======== Records for the task

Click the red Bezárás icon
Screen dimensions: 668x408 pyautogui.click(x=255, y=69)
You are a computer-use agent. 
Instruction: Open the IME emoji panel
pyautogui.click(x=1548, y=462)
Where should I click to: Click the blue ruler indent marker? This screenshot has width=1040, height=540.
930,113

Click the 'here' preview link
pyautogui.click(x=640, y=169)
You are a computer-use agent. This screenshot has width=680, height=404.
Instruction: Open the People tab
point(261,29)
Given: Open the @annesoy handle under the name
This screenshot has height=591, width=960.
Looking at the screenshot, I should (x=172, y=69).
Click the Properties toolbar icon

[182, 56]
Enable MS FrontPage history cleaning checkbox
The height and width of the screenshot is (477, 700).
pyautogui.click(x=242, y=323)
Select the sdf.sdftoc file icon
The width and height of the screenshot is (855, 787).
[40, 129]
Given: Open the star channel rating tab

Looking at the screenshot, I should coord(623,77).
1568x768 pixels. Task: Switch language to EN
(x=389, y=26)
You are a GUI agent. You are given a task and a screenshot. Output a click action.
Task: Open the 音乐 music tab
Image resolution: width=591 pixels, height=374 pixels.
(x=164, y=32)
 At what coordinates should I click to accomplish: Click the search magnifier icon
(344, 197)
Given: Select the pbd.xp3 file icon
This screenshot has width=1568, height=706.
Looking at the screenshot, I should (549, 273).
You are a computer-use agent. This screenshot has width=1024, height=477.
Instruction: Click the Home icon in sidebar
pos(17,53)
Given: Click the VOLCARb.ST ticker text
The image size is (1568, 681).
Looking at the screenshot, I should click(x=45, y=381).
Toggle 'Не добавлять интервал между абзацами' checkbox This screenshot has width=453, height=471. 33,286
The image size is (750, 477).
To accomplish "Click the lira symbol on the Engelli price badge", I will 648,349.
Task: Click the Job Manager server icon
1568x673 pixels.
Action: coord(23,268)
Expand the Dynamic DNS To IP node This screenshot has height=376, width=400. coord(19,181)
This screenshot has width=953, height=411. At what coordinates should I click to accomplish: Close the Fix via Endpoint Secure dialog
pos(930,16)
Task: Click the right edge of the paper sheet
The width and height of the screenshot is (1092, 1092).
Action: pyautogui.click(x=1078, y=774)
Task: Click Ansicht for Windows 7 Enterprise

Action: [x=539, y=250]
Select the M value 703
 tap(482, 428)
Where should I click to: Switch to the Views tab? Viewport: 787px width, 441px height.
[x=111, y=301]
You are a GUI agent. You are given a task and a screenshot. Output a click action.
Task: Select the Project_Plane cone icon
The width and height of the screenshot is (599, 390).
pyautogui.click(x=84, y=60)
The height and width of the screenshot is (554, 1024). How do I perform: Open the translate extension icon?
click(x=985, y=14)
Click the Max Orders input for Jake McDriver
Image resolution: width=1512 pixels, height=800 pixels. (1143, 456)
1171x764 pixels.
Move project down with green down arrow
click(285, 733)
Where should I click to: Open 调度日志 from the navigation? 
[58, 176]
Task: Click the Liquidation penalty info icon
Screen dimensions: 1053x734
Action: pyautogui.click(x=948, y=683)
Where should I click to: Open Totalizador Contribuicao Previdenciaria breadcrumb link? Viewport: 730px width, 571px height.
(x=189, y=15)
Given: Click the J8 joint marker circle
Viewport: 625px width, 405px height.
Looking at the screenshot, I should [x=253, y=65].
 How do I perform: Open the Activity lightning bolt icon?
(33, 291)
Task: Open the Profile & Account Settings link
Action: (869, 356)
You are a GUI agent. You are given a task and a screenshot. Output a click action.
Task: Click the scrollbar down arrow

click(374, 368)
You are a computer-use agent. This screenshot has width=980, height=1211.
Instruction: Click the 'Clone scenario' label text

================

### Aim of the exercise
Read the listing. Report every line that includes the word "computer".

### Solution to the problem
You are a computer-use agent. 
You are a computer-use agent. This screenshot has width=680, height=404.
You are a computer-use agent. This screenshot has width=1024, height=477.
You are a computer-use agent. This screenshot has width=980, height=1211.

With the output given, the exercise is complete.